→ **WORK INSTRUCTIONS**
Below is a set of records. Repeat all of them exactly.

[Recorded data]
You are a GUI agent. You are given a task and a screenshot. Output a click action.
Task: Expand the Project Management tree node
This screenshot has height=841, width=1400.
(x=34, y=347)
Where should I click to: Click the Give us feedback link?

→ **WRITTEN SOLUTION**
You are a GUI agent. You are given a task and a screenshot. Output a click action.
Task: Expand the Project Management tree node
This screenshot has height=841, width=1400.
(x=34, y=347)
Where should I click to: Click the Give us feedback link?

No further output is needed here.